• DOCUMENT EXTRACT:
----------------------------------------

Integrating SpamAssassin with Mailman
If you run a moderately popular mailing list, you will have to address the spam problem at some point. Many spammers actively target mailing lists, because if the spam doesn’t get caught it will be forwarded to many recipients. The first step is usually to hold non-subscriber posts for moderation. This is good for the list users, but adds a significant burden to the list administrators. It also makes it difficult to approve legitimate non-subscriber posts.
To handle this problem, I wrote some patches to integrate the SpamAssassin spam filtering software with Mailman. With this patch, the majority of the spam sent to the list can be discarded without intervention by the moderator.
For some lists, the filter may reduce spam enough that non-subscriber posting can be turned back on. For closed lists, it will be easier to moderate, as there will be a higher signal to noise ratio on the moderation screen, making it less likely that a legitimate post will be discarded.
With the release of SpamAssassin 2.50, you can even customise the filters on a per-mailing list basis through the use of Bayesian analysis of messages.

----------------------------------------

Stored items from a collection
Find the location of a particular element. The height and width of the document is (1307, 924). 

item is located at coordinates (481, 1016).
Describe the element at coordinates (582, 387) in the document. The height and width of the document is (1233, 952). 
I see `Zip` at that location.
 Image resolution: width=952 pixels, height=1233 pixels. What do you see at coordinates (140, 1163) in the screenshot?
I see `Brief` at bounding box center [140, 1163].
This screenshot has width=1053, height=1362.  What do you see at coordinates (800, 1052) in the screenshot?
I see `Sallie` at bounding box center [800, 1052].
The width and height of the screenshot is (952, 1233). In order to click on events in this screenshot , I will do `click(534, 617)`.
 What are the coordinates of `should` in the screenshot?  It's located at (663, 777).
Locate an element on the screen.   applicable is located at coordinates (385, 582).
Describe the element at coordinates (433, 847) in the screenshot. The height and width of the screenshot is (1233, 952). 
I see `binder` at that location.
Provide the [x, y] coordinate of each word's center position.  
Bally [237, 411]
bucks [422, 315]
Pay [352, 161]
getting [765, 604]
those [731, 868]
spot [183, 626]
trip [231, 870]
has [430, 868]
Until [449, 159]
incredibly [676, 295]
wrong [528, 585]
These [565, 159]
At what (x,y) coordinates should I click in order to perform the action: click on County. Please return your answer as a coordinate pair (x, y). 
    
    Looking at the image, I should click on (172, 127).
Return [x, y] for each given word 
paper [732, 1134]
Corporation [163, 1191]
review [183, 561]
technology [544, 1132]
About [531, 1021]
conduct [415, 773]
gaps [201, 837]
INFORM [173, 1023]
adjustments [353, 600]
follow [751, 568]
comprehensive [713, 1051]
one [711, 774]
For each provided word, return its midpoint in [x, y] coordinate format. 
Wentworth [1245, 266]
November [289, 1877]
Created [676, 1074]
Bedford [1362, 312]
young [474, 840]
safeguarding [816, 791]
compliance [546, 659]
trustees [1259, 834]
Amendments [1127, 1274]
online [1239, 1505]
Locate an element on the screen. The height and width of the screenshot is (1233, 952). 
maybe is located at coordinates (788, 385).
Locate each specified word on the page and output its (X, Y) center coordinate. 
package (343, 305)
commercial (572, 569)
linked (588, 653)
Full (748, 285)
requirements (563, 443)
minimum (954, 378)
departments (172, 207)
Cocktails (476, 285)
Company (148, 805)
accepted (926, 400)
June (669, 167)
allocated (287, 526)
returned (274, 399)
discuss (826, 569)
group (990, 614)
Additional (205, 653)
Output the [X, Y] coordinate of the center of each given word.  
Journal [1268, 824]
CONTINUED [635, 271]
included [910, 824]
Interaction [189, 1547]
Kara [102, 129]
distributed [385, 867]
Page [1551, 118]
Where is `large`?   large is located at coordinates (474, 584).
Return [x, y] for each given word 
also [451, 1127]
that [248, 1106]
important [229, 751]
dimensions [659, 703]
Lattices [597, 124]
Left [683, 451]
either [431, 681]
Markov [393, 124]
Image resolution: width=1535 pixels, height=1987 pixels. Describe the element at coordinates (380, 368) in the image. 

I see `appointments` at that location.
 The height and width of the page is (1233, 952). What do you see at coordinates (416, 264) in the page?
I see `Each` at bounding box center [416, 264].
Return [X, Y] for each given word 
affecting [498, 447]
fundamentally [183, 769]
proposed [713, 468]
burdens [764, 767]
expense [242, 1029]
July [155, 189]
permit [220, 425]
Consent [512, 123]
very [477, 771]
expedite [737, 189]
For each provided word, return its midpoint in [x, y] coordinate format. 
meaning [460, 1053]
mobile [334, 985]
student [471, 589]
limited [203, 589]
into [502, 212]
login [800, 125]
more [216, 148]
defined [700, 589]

----------------------------------------

• EXERCISES:
a – Using the text on integrating SpamAssassin with Mailman above, decide whether each statement agrees with it. Answer yes or no for each, and quote the words of the text that decide it.
(i) Holding non-subscriber posts for moderation places a significant burden on list administrators.
(ii) With the patches, the moderator must still discard most spam by hand.
(iii) SpamAssassin 2.50 allows filters to be customized separately for each mailing list.
b – Revise the part of the text on integrating SpamAssassin with Mailman above that opens with the words containing "For some lists, the" and closes with "analysis of messages.". Write it out again with "closed lists" changed to "private lists".

• SOLUTIONS PER TASK:
a –
(i) Yes: "This is good for the list users, but adds a significant burden to the list administrators."
(ii) No: "the majority of the spam sent to the list can be discarded without intervention by the moderator."
(iii) Yes: "With the release of SpamAssassin 2.50, you can even customise the filters on a per-mailing list basis through the use of Bayesian analysis of messages."

b –
For some lists, the filter may reduce spam enough that non-subscriber posting can be turned back on. For private lists, it will be easier to moderate, as there will be a higher signal to noise ratio on the moderation screen, making it less likely that a legitimate post will be discarded.
With the release of SpamAssassin 2.50, you can even customise the filters on a per-mailing list basis through the use of Bayesian analysis of messages.